Symptoms of Fragile X Syndrome
Fragile X Syndrome presents a wide array of symptoms, which can vary significantly in severity among affected individuals. Some common symptoms include:
- Intellectual disability or learning challenges
- Behavioral and emotional difficulties
- Physical features such as a long face, large ears, and flexible joints
- Speech and language delays
- Sensitivity to sensory stimuli
- Seizures in some individuals
It is important to note that females with Fragile X Syndrome may have milder symptoms than males. Early detection and intervention can significantly improve the quality of life for those affected by FXS.
FMR1 Detection by PCR Test
The FMR1 Detection by PCR Test is a sophisticated diagnostic tool used to identify mutations in the FMR1 gene, which causes Fragile X Syndrome. This test employs Polymerase Chain Reaction (PCR) technology to amplify the DNA segment of interest, making it easier to analyze for mutations. It is a highly sensitive and specific test that can detect both full mutations and premutations in the FMR1 gene.

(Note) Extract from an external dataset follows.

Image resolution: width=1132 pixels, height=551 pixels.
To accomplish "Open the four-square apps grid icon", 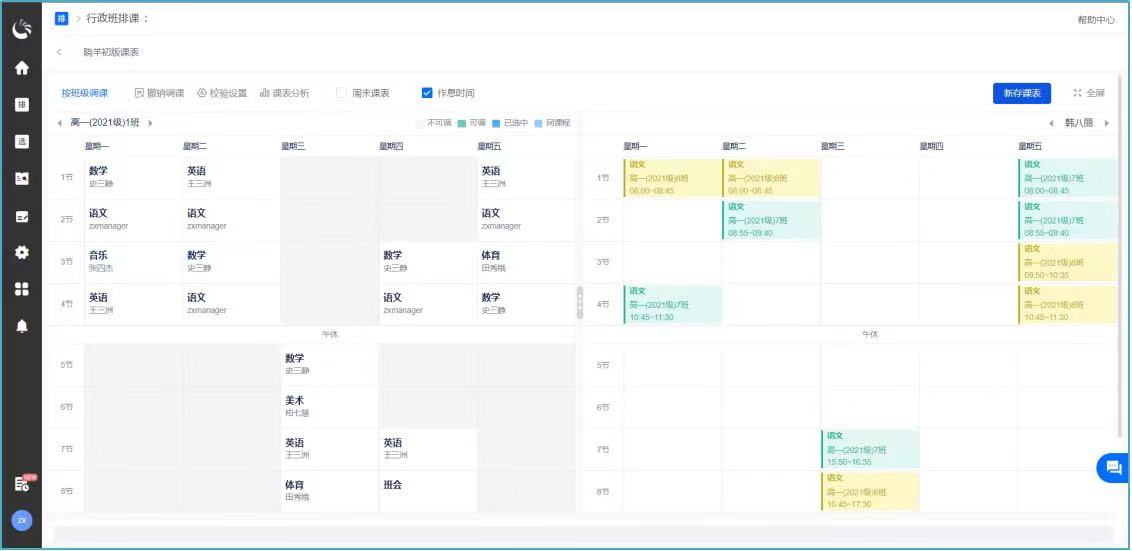I will tap(21, 289).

The test is recommended for individuals with intellectual disabilities, autism spectrum disorders, or a family history of Fragile X Syndrome. It is also advised for women with a family history of premature ovarian failure or unexplained infertility, as these conditions can be related to FMR1 gene mutations.

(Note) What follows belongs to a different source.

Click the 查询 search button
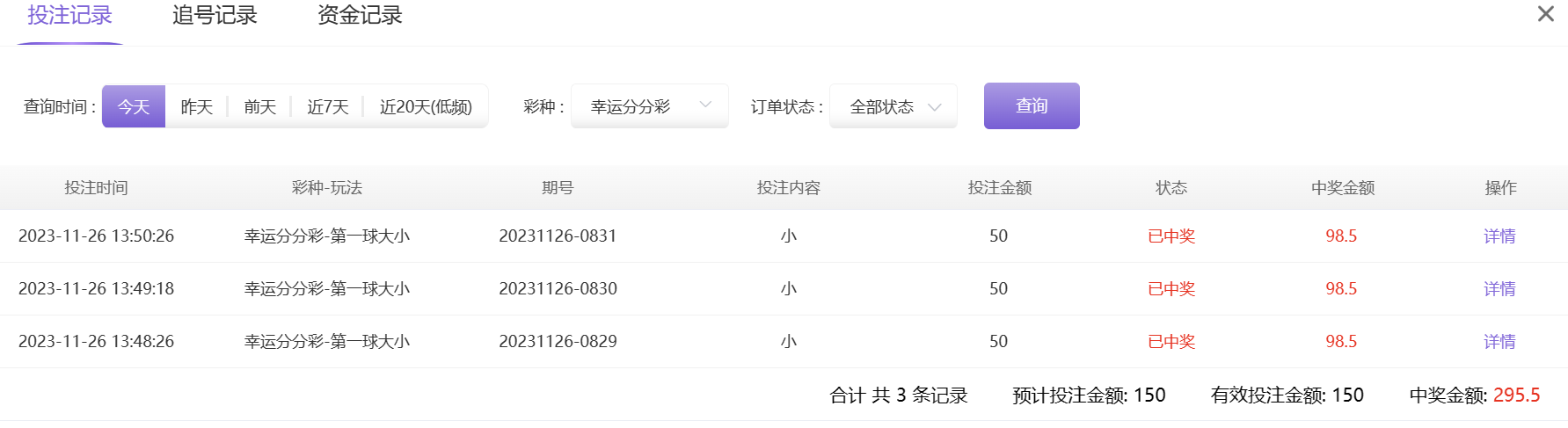 [x=1032, y=106]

Understanding the Test Process
The process for undergoing the FMR1 Detection by PCR Test at DNA Labs UAE is straightforward. A sample of the individual’s blood is collected and sent to the laboratory for analysis. The test focuses on identifying the CGG repeat expansion in the FMR1 gene, which is indicative of Fragile X Syndrome. Results are typically available within a few weeks and are thoroughly explained by a genetic counselor or medical professional.
Why Choose DNA Labs UAE for FMR1 Detection?
Choosing DNA Labs UAE for FMR1 Detection by PCR Test ensures access to state-of-the-art testing facilities and highly qualified professionals. With a cost of 1500 AED, the test is both accessible and affordable, providing families with crucial information for managing Fragile X Syndrome. Additionally, DNA Labs UAE offers comprehensive support throughout the testing process, including pre-test counseling and post-test interpretation of results.
For more information about the Fragile X Syndrome FMR1 Detection by PCR Test and to schedule your appointment, please visit DNA Labs UAE.
Fragile X Syndrome is a challenging condition, but early detection and intervention can make a significant difference. The FMR1 Detection by PCR Test offered by DNA Labs UAE is a crucial tool in the diagnosis and management of this condition, providing families with the knowledge and support they need to navigate the complexities of Fragile X Syndrome.